> Passage provided
>>>

Open-source CNC router tech stack: - I have a CNC router (robotic drill which can carve 3D shapes into wood). Last year I challenged myself to operate it completely through an open-source tech stack. This took me on a journey of learning Inkscape (2d vector design tool, SVG), FreeCAD (3D product design / CAD / CAM tool), G-code (format of text instructions which tell CNC tools where to move and what to do), Universal G-Code Sender (a tool which imports CAM - computer aided manufacturing - designs, connects to the CNC router tool, and actually operates machine. It's quite exciting to play with! Used Kiri-moto (web-based CAD / CAM tool) to convert 2D/SVG designs into 3D shapes). Used OBS (screen recording/streaming tool) and a bunch of web-cams to live-stream tool usage to PeerTube Live (similar to YouTube).
Being "principled" about using open-source tools can be so challenging, but its quite rewarding on the long run.
LEARNING SPANISH - What's working for me... trying to read spanish books before bed. Handwriting a few paragraphs from a book into journal. Highlighting words I don't know. Looking them up later. Reading a book while listening to its audio book at the same time.
If anyone's interesting in contributing to these projects, I would warmly welcome that. Design, product, sales, project management, engineering/coding, marketing - need tons of help in all these areas.
Gracias! // JRO
Been a project I was using for a few years now. Initially started off as express middleware with a few tools chained together to automate as much typing as possible which can run anywhere (similar to hono).
Around a year ago I decided to change the approach and write a layer to statically analyze the typescript code ontop of tsc and pull out as much meta as possible.
After that I went a little crazy and ultimately added wires to everything. HTTP, Websockets, Queues, Scheduled Jobs, etc. All totally agnostic (the core runtime is pretty tiny). So can run scheduled tasks on lambas / a cron job / pgadmin, deploy websockets serverless or local, run your queues again most queue provides, etc.

<<<

> Records supplied
>>>

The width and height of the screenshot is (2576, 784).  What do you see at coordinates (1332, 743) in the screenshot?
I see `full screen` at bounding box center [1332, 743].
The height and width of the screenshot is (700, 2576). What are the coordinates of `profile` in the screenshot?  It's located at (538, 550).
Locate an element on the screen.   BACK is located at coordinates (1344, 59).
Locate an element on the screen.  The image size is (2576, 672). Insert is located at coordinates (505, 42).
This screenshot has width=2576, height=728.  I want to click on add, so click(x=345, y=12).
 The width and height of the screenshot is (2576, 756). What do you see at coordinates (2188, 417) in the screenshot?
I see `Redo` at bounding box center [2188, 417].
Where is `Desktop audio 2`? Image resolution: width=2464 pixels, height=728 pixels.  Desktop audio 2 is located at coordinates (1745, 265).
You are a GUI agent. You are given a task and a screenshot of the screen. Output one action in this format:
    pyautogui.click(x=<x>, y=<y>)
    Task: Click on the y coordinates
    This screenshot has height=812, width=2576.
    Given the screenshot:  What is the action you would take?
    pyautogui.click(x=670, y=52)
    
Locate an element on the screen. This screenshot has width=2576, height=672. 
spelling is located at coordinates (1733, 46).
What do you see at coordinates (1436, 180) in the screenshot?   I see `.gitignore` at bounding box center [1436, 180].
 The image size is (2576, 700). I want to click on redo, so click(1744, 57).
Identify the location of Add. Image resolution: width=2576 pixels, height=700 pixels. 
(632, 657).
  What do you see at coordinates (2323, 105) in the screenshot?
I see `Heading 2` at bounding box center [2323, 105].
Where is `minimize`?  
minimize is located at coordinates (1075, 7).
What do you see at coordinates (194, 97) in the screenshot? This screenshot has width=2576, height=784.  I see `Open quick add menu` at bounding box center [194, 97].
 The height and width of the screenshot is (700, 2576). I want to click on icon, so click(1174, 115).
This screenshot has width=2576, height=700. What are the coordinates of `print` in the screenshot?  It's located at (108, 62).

<<<

> Tasks
- a) Repeat the stretch of the passage from "Around a year" through "meta as possible.", word for word.
- b) According to the passage, which web-based tool was used to convert 2D/SVG designs into 3D shapes?

> Answers for each item
- a)
Around a year ago I decided to change the approach and write a layer to statically analyze the typescript code ontop of tsc and pull out as much meta as possible.

- b) Kiri-moto